Le monde s'estompe autour de nous, comme si nous étions les pièces centrales d'un tableau qui n'a besoin d'aucun arrière-plan. Il est le maestro et moi le modèle qui peine à se laisser amadouer.

-T'es à la fois mon plus beau rêve et mon pire cauchemar. Je pourrais mourir de soulagement maintenant que je t'ai retrouvée mais merde, c'est sacrément difficile de garder mes mains sous la table. J'ai envie de te toucher Candice, tout le temps, partout.
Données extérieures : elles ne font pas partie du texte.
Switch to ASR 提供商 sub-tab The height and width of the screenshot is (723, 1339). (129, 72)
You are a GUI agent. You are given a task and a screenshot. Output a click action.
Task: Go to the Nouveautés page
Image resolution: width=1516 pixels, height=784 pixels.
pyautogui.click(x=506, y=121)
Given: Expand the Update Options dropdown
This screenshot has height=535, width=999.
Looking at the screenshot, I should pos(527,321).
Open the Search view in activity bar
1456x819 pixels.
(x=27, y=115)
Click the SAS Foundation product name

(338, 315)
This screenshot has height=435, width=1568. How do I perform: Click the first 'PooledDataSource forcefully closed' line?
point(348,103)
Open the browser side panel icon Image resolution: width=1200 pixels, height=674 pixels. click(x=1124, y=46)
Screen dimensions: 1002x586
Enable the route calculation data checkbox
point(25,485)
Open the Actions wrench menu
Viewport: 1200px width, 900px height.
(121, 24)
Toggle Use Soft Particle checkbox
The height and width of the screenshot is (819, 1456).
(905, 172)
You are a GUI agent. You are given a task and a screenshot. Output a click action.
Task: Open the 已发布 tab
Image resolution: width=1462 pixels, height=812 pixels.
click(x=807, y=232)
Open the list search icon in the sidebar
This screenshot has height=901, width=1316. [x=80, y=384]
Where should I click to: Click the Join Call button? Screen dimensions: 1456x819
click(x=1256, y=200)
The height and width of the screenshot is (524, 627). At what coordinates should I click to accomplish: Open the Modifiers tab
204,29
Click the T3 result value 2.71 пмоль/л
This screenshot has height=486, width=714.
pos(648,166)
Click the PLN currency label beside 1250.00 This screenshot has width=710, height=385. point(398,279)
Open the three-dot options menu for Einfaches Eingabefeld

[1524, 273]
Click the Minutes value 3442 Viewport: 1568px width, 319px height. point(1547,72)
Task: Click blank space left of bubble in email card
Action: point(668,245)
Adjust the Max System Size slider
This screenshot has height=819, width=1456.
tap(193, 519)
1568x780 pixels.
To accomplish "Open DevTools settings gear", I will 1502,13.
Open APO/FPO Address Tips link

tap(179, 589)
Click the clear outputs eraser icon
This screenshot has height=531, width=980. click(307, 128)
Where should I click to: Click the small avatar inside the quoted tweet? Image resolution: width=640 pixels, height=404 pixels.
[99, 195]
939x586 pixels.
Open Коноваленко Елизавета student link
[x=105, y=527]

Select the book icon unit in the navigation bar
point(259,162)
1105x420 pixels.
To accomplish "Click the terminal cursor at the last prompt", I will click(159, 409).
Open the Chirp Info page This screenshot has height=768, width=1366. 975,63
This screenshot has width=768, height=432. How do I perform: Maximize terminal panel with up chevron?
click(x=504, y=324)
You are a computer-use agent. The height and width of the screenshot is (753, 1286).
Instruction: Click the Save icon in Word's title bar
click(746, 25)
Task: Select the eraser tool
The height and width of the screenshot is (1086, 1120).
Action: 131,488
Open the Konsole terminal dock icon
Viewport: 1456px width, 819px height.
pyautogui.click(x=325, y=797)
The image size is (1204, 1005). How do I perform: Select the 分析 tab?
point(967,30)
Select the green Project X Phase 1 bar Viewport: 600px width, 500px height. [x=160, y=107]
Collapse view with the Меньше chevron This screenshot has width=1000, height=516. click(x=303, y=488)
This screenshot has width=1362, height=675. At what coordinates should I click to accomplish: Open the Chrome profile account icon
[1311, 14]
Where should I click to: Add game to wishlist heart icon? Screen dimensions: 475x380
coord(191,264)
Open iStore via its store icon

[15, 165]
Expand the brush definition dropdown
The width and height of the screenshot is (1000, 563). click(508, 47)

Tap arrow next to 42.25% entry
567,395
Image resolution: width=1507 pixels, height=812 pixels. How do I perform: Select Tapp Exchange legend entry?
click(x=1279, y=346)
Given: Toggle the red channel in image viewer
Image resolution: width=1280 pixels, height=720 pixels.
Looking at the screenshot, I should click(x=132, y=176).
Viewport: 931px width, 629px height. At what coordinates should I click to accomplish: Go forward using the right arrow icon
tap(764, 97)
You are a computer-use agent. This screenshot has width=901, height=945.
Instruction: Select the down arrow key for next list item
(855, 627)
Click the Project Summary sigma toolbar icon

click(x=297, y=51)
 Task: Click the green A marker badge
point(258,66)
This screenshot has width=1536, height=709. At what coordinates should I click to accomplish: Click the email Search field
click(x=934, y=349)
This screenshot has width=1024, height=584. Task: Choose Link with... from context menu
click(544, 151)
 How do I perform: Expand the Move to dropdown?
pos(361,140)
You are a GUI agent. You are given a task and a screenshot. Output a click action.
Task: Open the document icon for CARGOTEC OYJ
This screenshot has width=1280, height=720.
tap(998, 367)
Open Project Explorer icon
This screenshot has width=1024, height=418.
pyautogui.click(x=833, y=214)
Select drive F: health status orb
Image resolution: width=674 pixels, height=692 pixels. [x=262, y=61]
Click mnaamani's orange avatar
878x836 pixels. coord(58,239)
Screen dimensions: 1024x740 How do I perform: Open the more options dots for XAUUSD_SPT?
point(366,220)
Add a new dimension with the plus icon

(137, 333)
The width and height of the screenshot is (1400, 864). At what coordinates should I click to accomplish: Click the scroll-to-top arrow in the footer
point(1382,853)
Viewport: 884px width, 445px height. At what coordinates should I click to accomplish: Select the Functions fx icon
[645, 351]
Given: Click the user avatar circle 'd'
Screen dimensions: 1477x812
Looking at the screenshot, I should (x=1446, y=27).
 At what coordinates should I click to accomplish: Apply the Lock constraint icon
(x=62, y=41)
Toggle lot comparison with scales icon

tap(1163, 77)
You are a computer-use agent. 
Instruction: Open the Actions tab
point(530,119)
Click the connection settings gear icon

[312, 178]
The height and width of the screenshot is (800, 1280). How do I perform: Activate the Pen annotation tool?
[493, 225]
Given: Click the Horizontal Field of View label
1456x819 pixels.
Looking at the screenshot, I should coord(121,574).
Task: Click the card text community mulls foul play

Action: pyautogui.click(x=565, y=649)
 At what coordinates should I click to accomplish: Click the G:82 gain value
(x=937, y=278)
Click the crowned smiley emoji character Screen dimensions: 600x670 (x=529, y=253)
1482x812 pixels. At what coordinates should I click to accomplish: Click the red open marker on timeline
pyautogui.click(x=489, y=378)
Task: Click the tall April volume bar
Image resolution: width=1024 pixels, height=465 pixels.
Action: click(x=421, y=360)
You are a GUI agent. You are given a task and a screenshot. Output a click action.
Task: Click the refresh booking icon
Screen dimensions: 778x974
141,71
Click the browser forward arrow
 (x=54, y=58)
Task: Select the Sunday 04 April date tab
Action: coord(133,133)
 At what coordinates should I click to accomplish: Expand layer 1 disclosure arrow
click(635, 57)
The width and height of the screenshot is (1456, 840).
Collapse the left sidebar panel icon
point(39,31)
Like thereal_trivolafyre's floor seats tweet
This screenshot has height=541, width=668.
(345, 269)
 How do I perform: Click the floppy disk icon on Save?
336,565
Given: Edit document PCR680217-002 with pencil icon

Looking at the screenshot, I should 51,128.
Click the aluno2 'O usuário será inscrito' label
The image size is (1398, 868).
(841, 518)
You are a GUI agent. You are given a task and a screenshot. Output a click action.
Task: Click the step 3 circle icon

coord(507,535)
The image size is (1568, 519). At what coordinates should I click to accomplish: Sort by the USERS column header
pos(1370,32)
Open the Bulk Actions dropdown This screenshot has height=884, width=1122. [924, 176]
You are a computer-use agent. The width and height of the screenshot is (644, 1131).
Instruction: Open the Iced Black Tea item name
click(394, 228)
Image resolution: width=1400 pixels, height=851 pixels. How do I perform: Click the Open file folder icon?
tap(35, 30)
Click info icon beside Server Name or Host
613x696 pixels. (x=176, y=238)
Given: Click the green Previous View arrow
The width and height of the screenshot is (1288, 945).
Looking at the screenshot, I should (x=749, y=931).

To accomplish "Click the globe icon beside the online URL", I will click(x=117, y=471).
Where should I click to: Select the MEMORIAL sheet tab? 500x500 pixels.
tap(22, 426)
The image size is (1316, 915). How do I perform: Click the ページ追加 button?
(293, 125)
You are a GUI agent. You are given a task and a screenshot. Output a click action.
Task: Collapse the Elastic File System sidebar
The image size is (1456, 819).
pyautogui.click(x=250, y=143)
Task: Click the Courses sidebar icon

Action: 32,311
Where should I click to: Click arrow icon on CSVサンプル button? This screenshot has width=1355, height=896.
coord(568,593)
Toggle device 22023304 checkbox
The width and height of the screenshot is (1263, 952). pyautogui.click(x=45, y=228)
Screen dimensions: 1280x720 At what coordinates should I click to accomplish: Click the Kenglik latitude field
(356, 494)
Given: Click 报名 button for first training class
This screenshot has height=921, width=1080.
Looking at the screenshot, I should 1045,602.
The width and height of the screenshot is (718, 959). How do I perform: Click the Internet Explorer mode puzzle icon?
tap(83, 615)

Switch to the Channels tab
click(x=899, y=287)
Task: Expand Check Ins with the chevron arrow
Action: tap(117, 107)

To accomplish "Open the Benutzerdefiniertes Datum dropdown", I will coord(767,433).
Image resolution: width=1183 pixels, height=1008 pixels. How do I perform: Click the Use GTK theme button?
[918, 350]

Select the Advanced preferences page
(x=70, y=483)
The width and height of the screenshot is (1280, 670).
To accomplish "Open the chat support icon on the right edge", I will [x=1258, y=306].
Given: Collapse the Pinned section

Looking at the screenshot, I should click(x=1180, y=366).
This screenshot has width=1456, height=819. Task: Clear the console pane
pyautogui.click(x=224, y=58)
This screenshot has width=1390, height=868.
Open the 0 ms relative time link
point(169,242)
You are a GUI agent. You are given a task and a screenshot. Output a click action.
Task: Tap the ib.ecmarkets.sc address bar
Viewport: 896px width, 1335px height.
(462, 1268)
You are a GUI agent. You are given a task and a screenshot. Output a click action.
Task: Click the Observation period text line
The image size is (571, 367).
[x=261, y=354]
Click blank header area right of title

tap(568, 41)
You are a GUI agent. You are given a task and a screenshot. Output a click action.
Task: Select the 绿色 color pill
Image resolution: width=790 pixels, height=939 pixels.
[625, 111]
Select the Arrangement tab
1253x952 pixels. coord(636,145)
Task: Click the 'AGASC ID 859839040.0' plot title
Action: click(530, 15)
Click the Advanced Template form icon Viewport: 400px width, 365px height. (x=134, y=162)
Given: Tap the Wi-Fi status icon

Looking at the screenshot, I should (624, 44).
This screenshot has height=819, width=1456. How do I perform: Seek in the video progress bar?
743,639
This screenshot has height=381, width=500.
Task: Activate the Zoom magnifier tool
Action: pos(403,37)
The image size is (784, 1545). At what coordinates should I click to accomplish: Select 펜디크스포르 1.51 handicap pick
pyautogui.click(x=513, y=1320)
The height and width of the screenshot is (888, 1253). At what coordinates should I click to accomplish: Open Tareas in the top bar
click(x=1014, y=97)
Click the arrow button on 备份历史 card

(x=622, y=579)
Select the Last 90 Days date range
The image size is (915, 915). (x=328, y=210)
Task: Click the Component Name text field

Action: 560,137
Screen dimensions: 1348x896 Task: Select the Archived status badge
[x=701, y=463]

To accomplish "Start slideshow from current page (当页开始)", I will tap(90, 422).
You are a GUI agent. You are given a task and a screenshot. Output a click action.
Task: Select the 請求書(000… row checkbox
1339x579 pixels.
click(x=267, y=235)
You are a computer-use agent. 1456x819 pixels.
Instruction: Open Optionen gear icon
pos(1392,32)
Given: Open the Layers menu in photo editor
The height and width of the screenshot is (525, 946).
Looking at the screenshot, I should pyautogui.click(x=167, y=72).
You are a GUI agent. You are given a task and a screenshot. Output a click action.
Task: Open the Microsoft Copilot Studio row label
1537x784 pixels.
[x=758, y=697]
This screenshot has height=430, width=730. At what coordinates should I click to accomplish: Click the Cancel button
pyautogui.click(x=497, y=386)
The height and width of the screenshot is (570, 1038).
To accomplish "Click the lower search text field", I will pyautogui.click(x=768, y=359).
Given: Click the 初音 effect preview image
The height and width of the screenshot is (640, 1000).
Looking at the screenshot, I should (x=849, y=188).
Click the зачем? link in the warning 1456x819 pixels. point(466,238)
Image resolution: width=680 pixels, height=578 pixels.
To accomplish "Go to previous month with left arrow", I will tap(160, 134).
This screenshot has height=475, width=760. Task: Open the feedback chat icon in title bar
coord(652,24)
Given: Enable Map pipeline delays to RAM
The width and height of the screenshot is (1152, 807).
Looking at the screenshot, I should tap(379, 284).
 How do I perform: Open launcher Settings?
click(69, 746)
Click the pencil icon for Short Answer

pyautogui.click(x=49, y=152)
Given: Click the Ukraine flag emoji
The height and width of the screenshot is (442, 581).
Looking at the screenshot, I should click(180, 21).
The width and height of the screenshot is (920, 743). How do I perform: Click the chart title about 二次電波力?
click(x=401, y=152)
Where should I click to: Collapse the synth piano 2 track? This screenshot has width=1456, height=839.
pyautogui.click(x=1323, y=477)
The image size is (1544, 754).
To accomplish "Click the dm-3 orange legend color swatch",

J'ai besoin de retrouver ce qui faisait de nous ce couple passionné, ce désir crépitant dans mes veines et cet amour dingue qui me faisait atteindre le septième ciel rien qu'en te regardant. 

Le feu qui prend vie dans mon ventre ne présage rien de bon. Alors je me lève d'un bond et je m'éloigne de la table, brisant ainsi la bulle sucrée dans laquelle il m'avait emprisonnée. Je me dirige d'un pas sûr vers la sortie quand je sens mon cœur galoper dans ma poitrine comme un rituel immuable en sa présence. 

-Attend Candice, excuse-moi je suis allé trop loin. 

Il attrape mon bras gauche et me force à me retourner avec la plus grande douceur. Derrière lui, je vois le barman nous observer du coin de l'œil, les sourcils froncés. 

-Tu crois qu'il te suffit de quelques belles paroles pour me faire tomber de nouveau ? Tu penses que je ne ressens rien quand tu me dis tout ça ? Chacun de tes mots me fait autant de mal que de bien. Je n'ai jamais cessé de t'aimer Ethan alors tu peux user de tous tes pièges à fille, je suis déjà foutue. Sauf qu'aujourd'hui, je n'ai plus confiance en toi et j'ai même peur de ce que tu pourrais encore faire de moi. 

La douceur qui s'accroche lentement à chacun de ses traits me désarçonne instantanément. Je n'ai pas l'habitude que cet homme me laisse lire en lui comme dans un livre ouvert, pourtant c'est ce qu'il fait depuis qu'il est revenu. Il m'a laissée voir qu'il était malheureux, brisé, désespéré, amoureux et plein d'espoir. Aujourd'hui, il me montre qu'il me comprend et me respecte. Sa main lâche délicatement mon bras pour rejoindre lentement la mienne qui tremble sous ses doigts apaisants. Innocemment, il laisse son sur sillage une armée de frissons qui adoucit déjà quelques-unes de ses erreurs. 

-Laisse-nous le temps de nous retrouver Candice.

Sans me laisser le temps de réagir, Ethan tire doucement ma main pour nous entrainer en dehors du pub. Les rayons du soleil brillent franchement au-dessus de nos têtes malgré la brume qui obscurcit toujours un peu mes pensées.        

-Je vais te laisser maintenant. A moins que tu préfères que je reste un peu avec toi ? 

Totalement empotée, je ne parviens pas à me détacher de son regard aimant qui me contemple sans retenue. Il me semble que mon cœur bat toujours trop vite et que je ne devrais pas ressentir tous ces papillons qui virevoltent dans mon estomac mais je ne maitrise plus rien. Remarquant que je ne quitte pas ses yeux noisette, Ethan laisse de nouveau son pouce se promener sur le dos de ma main pendant qu'un petit sourire nait sur ses lèvres pour prendre vie dans ses prunelles maintenant étincelantes.